(Dataset items)
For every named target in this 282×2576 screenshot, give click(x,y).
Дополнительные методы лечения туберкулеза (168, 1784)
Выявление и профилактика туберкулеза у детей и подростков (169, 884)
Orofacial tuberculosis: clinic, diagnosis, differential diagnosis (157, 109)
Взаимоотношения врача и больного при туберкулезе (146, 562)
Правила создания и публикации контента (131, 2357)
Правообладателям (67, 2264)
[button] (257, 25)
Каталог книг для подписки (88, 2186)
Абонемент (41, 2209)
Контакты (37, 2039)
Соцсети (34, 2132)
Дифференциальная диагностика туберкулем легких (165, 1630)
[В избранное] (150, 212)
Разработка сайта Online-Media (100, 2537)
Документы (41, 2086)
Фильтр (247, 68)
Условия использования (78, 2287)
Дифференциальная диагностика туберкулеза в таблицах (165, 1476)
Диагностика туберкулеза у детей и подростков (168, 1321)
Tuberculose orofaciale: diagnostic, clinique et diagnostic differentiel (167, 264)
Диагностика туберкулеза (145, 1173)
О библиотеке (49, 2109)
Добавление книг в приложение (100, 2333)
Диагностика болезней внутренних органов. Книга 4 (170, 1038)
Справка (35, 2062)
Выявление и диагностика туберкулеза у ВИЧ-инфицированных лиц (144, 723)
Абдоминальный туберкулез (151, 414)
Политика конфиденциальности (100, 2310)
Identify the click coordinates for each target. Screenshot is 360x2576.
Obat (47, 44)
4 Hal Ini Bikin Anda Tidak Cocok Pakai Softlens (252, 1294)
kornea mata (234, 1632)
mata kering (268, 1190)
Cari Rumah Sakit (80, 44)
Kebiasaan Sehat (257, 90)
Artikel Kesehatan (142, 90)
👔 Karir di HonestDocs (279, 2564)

• _WORK ITEM_:
Output every entry shown above, exactly.

• _EXPECTED ANSWER_:
For every named target in this 282×2576 screenshot, give click(x,y).
Дополнительные методы лечения туберкулеза (168, 1784)
Выявление и профилактика туберкулеза у детей и подростков (169, 884)
Orofacial tuberculosis: clinic, diagnosis, differential diagnosis (157, 109)
Взаимоотношения врача и больного при туберкулезе (146, 562)
Правила создания и публикации контента (131, 2357)
Правообладателям (67, 2264)
[button] (257, 25)
Каталог книг для подписки (88, 2186)
Абонемент (41, 2209)
Контакты (37, 2039)
Соцсети (34, 2132)
Дифференциальная диагностика туберкулем легких (165, 1630)
[В избранное] (150, 212)
Разработка сайта Online-Media (100, 2537)
Документы (41, 2086)
Фильтр (247, 68)
Условия использования (78, 2287)
Дифференциальная диагностика туберкулеза в таблицах (165, 1476)
Диагностика туберкулеза у детей и подростков (168, 1321)
Tuberculose orofaciale: diagnostic, clinique et diagnostic differentiel (167, 264)
Диагностика туберкулеза (145, 1173)
О библиотеке (49, 2109)
Добавление книг в приложение (100, 2333)
Диагностика болезней внутренних органов. Книга 4 (170, 1038)
Справка (35, 2062)
Выявление и диагностика туберкулеза у ВИЧ-инфицированных лиц (144, 723)
Абдоминальный туберкулез (151, 414)
Политика конфиденциальности (100, 2310)
Identify the click coordinates for each target. Screenshot is 360x2576.
Obat (47, 44)
4 Hal Ini Bikin Anda Tidak Cocok Pakai Softlens (252, 1294)
kornea mata (234, 1632)
mata kering (268, 1190)
Cari Rumah Sakit (80, 44)
Kebiasaan Sehat (257, 90)
Artikel Kesehatan (142, 90)
👔 Karir di HonestDocs (279, 2564)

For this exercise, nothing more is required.